> _Material to process_:

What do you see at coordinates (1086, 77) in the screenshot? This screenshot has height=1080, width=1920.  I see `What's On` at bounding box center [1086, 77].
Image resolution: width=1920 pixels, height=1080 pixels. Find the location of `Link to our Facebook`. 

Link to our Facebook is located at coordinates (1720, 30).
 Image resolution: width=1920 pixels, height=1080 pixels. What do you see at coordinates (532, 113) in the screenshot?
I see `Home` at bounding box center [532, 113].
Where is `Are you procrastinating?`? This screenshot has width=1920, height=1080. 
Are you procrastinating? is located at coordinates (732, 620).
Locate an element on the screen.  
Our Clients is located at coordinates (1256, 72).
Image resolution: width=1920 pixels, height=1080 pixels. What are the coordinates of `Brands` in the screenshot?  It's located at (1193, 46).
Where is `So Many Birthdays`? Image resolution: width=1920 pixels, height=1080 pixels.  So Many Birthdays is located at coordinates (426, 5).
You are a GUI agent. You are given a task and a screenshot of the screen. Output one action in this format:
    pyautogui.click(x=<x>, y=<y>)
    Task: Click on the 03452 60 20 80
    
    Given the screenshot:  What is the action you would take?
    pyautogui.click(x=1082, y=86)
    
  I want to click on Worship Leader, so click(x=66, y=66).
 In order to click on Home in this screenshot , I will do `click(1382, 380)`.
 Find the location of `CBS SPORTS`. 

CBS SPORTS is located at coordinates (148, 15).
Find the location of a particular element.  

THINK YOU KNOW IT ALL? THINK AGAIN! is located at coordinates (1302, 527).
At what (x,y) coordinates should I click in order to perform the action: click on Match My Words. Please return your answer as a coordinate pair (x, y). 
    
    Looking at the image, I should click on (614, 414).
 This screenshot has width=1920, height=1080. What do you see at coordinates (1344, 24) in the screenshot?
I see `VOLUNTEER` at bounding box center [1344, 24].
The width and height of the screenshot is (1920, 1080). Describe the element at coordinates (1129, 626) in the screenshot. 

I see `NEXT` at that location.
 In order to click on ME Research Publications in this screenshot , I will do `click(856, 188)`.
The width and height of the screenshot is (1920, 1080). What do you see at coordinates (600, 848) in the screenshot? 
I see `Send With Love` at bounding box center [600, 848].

> _What you are asked to do_:
Count the lines of the records above that contain the word "Home", and give only that number.

> _Right answer_:
2